US data center electricity demand is climbing fast enough to reshape the power grid, with Goldman Sachs projecting that demand will roughly double by 2027. The share of data centers in total peak summer power demand is forecast to rise from 4.1 percent in 2025 to 5.3 percent in 2026, as US data center power draw climbs from about 31 gigawatts in 2025 to 41 gigawatts in 2026.
The pace of capacity additions is accelerating sharply. Year over year additions are scheduled to reach 13.6 gigawatts in 2026 and 36.3 gigawatts in 2027, compared with 6.4 gigawatts realized in 2024 and 8.5 gigawatts in 2025. Roughly 11.5 gigawatts of the 2026 additions are projected to arrive in the final three quarters of the year, following 2.2 gigawatts in the first quarter.
The buildout is straining parts of the grid. Analysts flag elevated reliability risk in the Mid-Atlantic, Mid-Continent, and Northwest markets, where planned generation capacity additions are limited relative to incoming data center load.

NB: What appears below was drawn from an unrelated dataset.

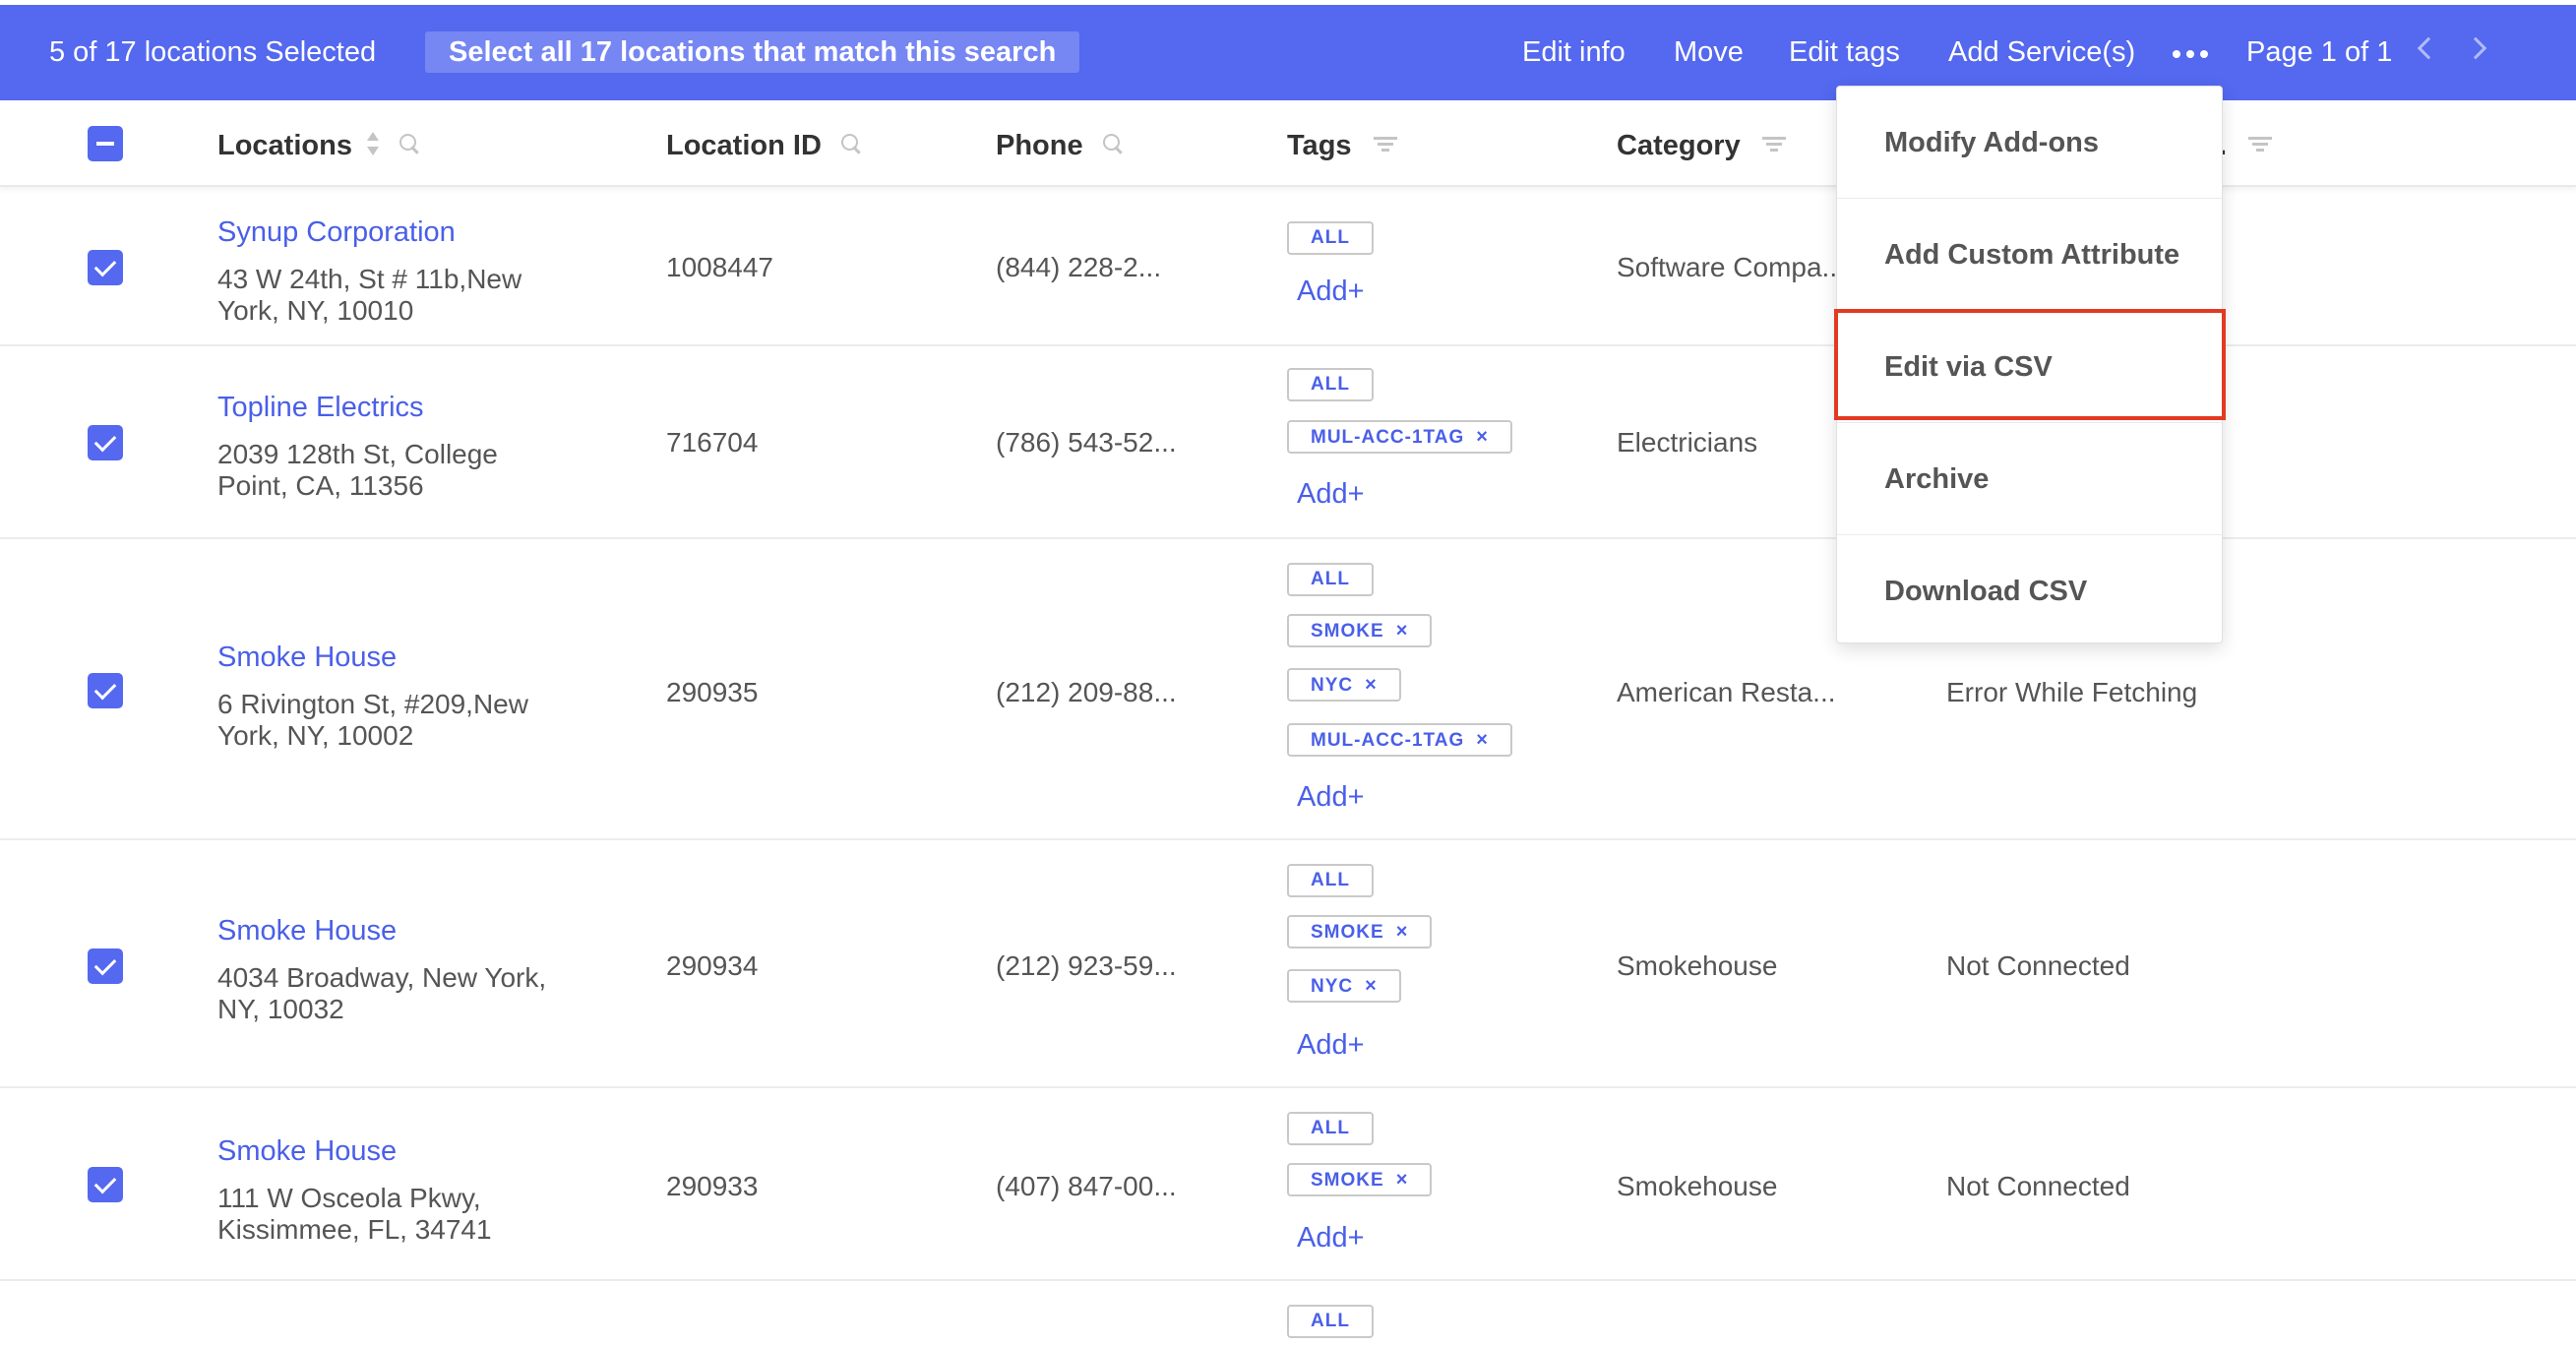 The image size is (2576, 1346). What do you see at coordinates (1060, 144) in the screenshot?
I see `column-header-phone: Phone` at bounding box center [1060, 144].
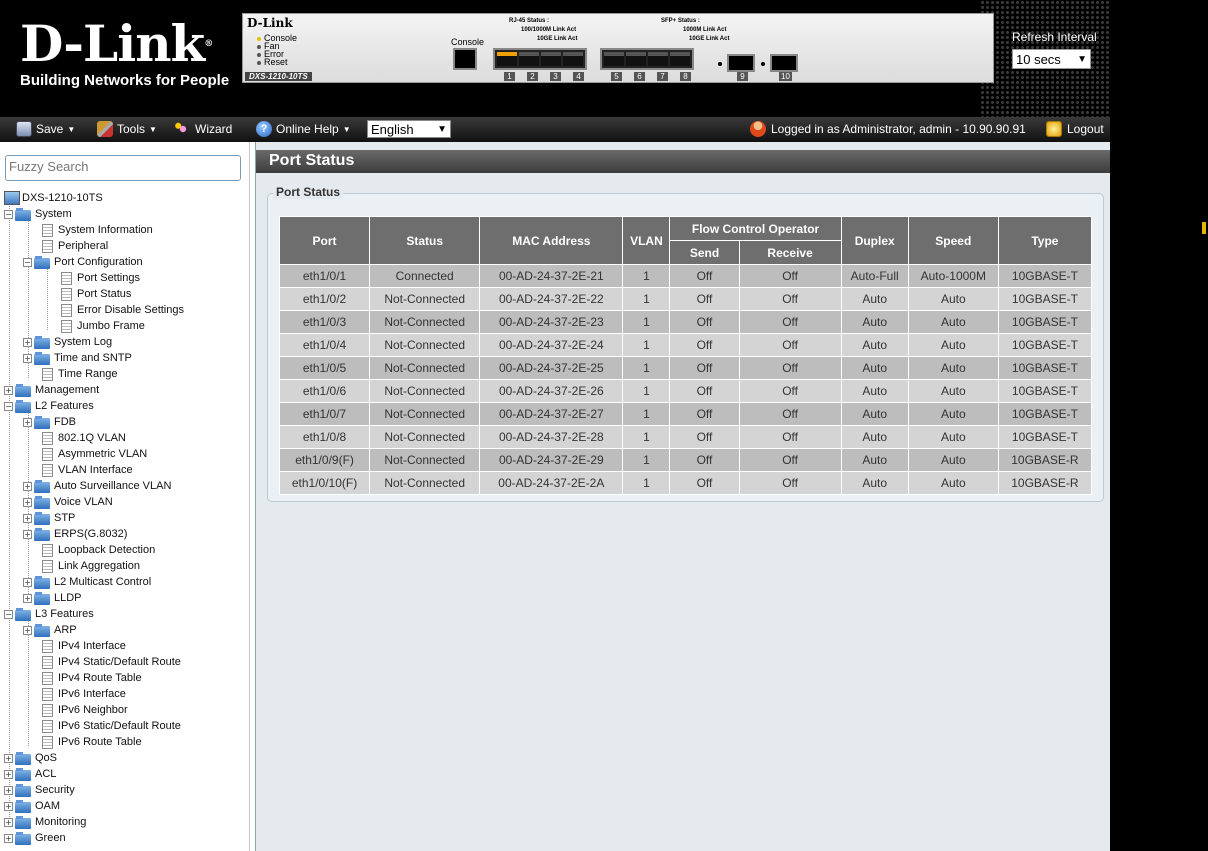 The image size is (1208, 851). Describe the element at coordinates (49, 614) in the screenshot. I see `tree-folder-l3-features: − L3 Features` at that location.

The tightening is expected to affect electricity prices and grid stability in several regions as utilities race to add supply.
Total US electricity consumption is projected to rise from about 4,110 billion kilowatt-hours in 2024 to more than 4,260 billion kilowatt-hours in 2026, with data centers among the largest sources of new demand. More than 4,500 active facilities already consume about 176 terawatt-hours a year, roughly 4.4 percent of US electricity, and over 700 more are under construction across 38 states. Utilities are responding with new generation, transmission upgrades, and long term power contracts.